Collected data entries

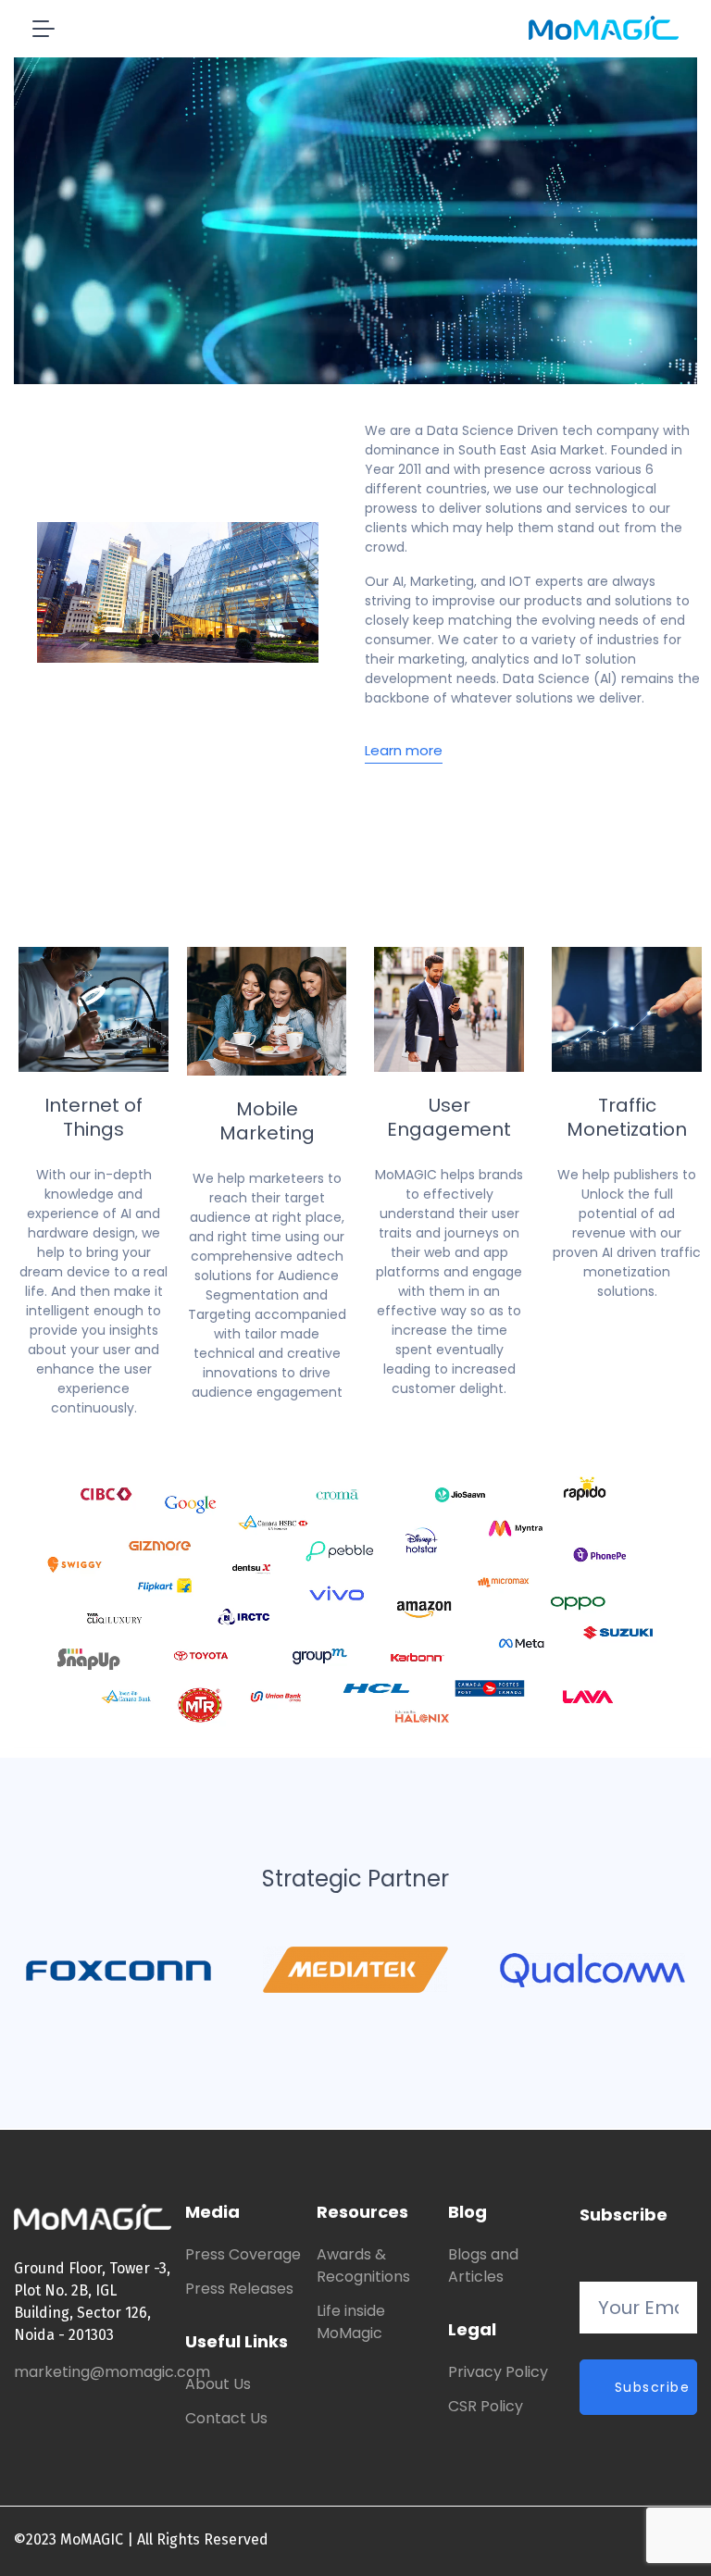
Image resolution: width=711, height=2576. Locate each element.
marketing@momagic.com (112, 2372)
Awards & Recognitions (363, 2265)
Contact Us (226, 2418)
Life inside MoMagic (351, 2322)
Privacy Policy (498, 2372)
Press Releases (239, 2288)
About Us (218, 2384)
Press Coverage (243, 2254)
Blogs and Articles (483, 2265)
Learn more (404, 750)
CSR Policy (485, 2406)
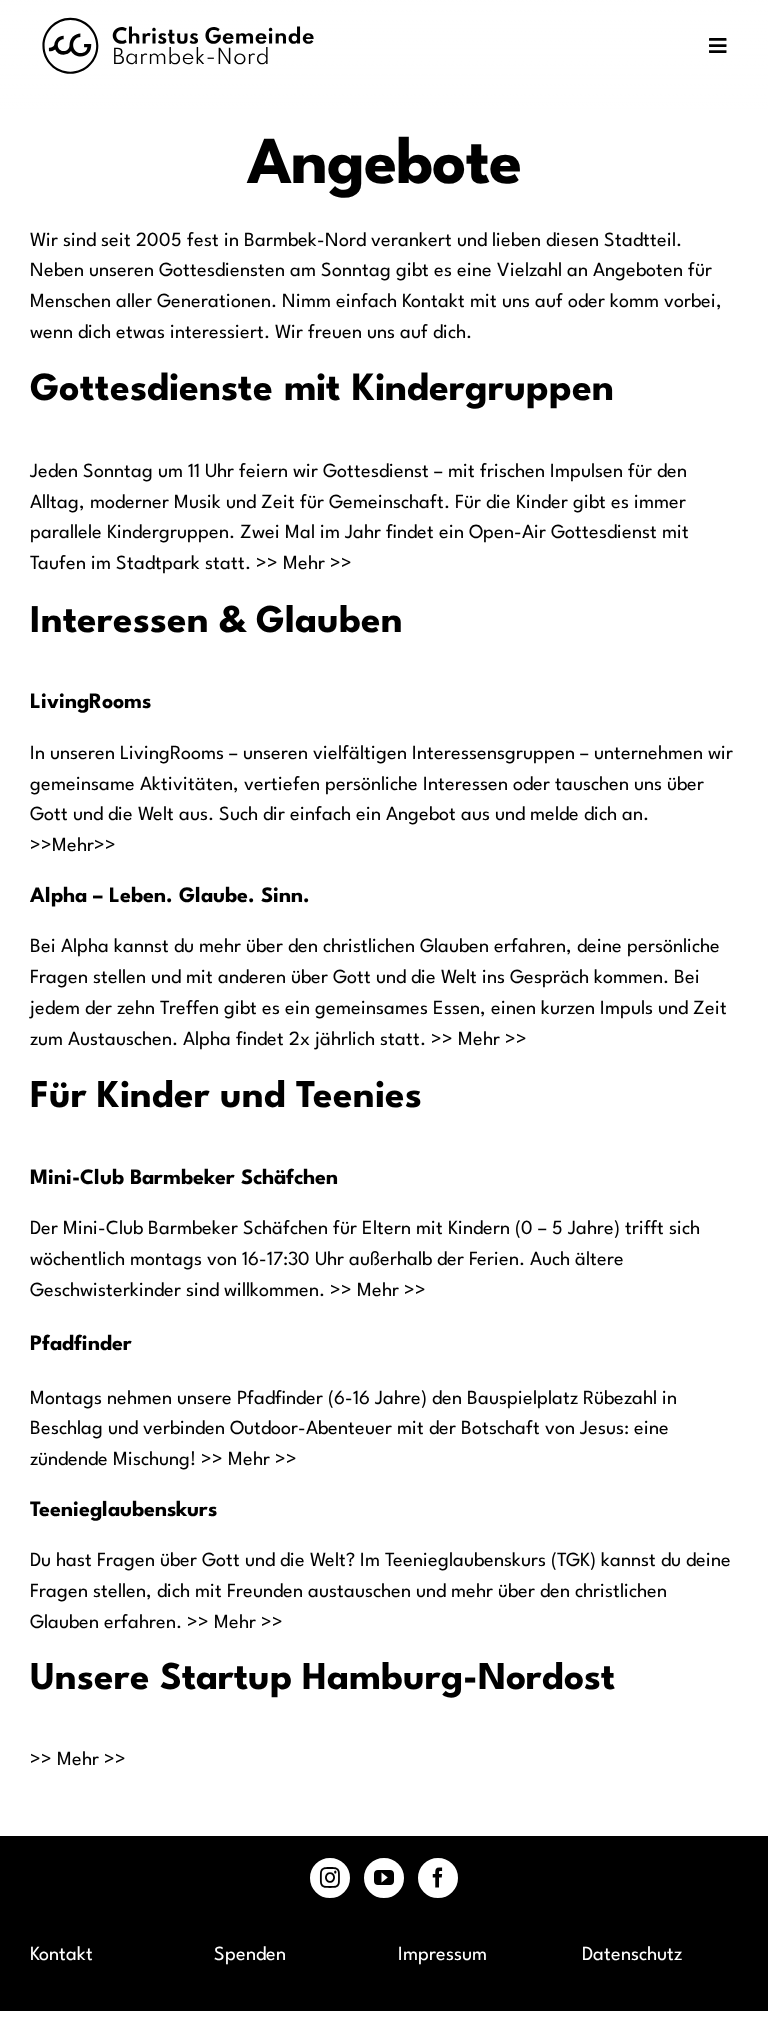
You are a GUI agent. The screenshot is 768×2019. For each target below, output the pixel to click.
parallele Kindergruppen (129, 533)
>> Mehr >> (304, 564)
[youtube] (384, 1878)
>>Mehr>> (73, 846)
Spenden (250, 1955)
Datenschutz (632, 1955)
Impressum (442, 1955)
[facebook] (438, 1878)
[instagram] (330, 1878)
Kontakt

What you will do ▸
What's needed here is an exact repeat of all the records above, pictures excluded.

Output for this exercise ▸
Image resolution: width=711, height=2576. Locate each element.
marketing@momagic.com (112, 2372)
Awards & Recognitions (363, 2265)
Contact Us (226, 2418)
Life inside MoMagic (351, 2322)
Privacy Policy (498, 2372)
Press Releases (239, 2288)
About Us (218, 2384)
Press Coverage (243, 2254)
Blogs and Articles (483, 2265)
Learn more (404, 750)
CSR Policy (485, 2406)
You are a GUI agent. The screenshot is 768×2019. For each target below, output the pixel to click.
parallele Kindergruppen (129, 533)
>> Mehr >> (304, 564)
[youtube] (384, 1878)
>>Mehr>> (73, 846)
Spenden (250, 1955)
Datenschutz (632, 1955)
Impressum (442, 1955)
[facebook] (438, 1878)
[instagram] (330, 1878)
Kontakt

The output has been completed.